FRANKFURT/LONDON (Reuters) - The European Central Bank is gearing up to charge banks for depositing with it, something that will require careful manoeuvring if it is not to create the opposite result from that intended.

The idea of negative rates - essentially making banks pay for having their funds held overnight - is to push banks into lending the money, hence boosting the economy.

But if banks just hold on to what they have, or deposit overnight elsewhere, it would push up money market rates, effectively tightening rather than easing money flow.

So the ECB will also need to find a new incentive to lend.

The ECB has clearly flagged a cut in its deposit rate into negative territory for its June 5 meeting - a move that would see it in the first such policy step by a major central bank.

"If they would use their liquidity not with us but for other means, it would be good for the economy. And that is precisely what we would like to see," ECB Vice-President Vitor Constancio told Reuters Insider television in an interview this week.
 


The exact impact of a cut in the deposit rate - now at zero - would depend on the design of the move and any accompanying measures. But it would be hard for banks to avoid incurring a charge for at least some money held at the ECB after the expected move.

Instead of increasing their lending to businesses, banks could respond by moving money from the ECB to non-euro zone central banks, putting it in a vault, passing on the cost to their customers, or holding less cash on their balance sheets.

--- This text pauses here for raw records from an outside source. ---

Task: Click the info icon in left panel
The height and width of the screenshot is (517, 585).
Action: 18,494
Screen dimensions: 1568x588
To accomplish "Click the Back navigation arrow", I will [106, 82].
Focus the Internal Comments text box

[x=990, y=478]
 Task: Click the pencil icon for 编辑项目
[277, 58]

To avoid such scenarios and get banks to lend more money, the ECB will therefore need to wave a lending carrot that will deter banks from simply taking the money and buying safe assets like sovereign bonds.

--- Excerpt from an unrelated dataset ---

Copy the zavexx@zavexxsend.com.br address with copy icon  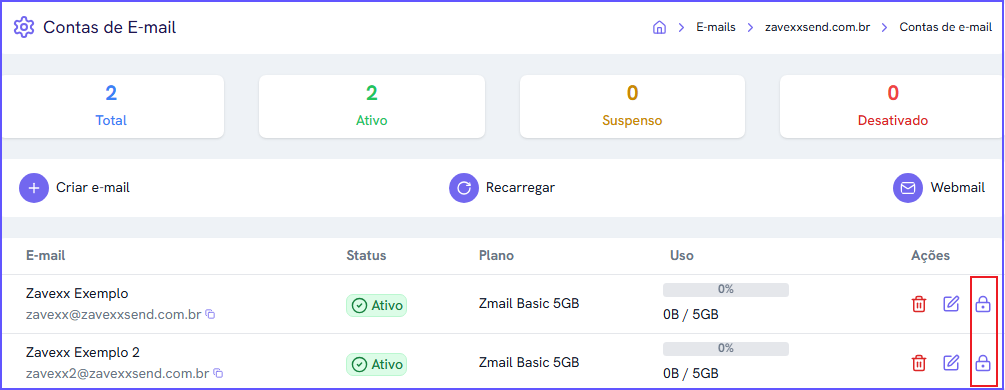tap(210, 314)
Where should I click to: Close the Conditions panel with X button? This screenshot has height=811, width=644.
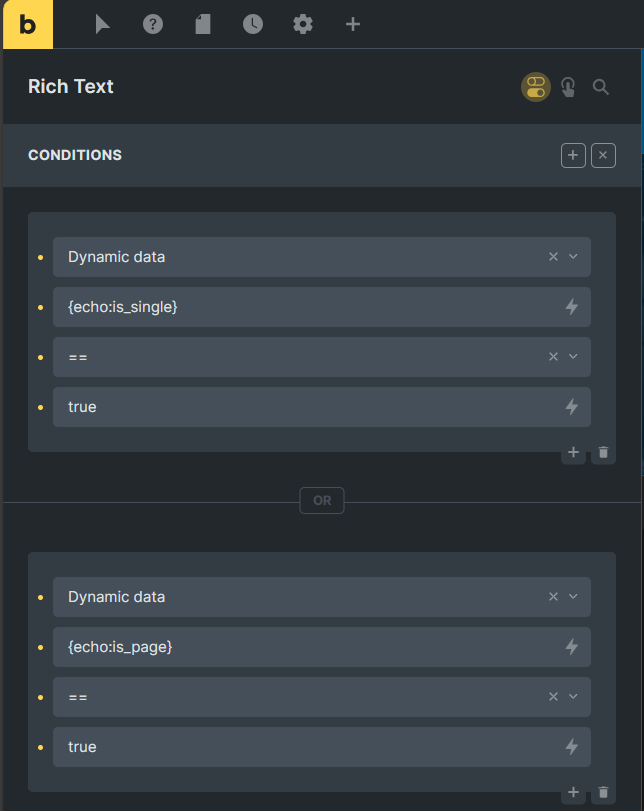tap(603, 155)
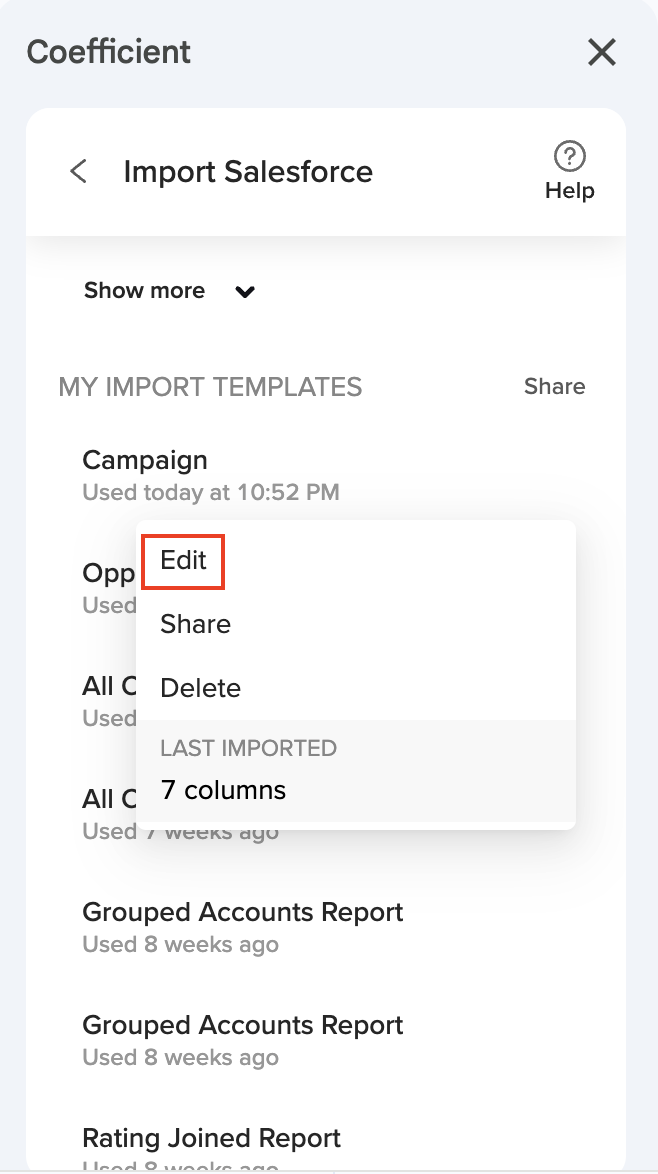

A targeted long-term funding operation, or LTRO, for banks - essentially giving them cheap access to money to lend - is most likely.

Constancio said that if the ECB did decided to go that way it would be "targeted", meaning that it would have some strings so that the money was not just tucked away.

Reuters reported earlier this month that the ECB is preparing a package of measures for its June 5 policy meeting, including cuts in all its interest rates and targeted measures aimed at boosting lending to small- and mid-sized firms (SMEs).

COST TO BANKS

The devil is in the detail of the plan, which is still in the works. The extent of the impact depends on the size of the expected deposit rate cut and how the ECB adjusts its rules on holding money at the central bank.

The ECB requires euro zone banks to keep minimum reserves in a current account at the central bank. It does not pay banks holding any funds above the minimum in this account, so banks have traditionally held such excess funds on the deposit account, where in the past they earned interest.

With the ECB's deposit rate now at zero, banks earn no interest on cash above the minimum reserve held at the ECB in either the current or deposit accounts.
 


With a negative deposit rate, the ECB would need to cap holdings on the current account or pay a negative rate on excess reserves in that account as well.

How this hits banks is one key to its success or failure.

Banks hold excess reserves at the ECB as a cushion to avoid funding crunches. Retaining a decent cushion will cost them should the deposit rate turn negative.

Commerzbank <CBKG.DE> spokesman Martin Kurz said banks' options for dealing with the cost included lowering the interest rates they pay customers and changing their terms and conditions. That could mean higher account charges.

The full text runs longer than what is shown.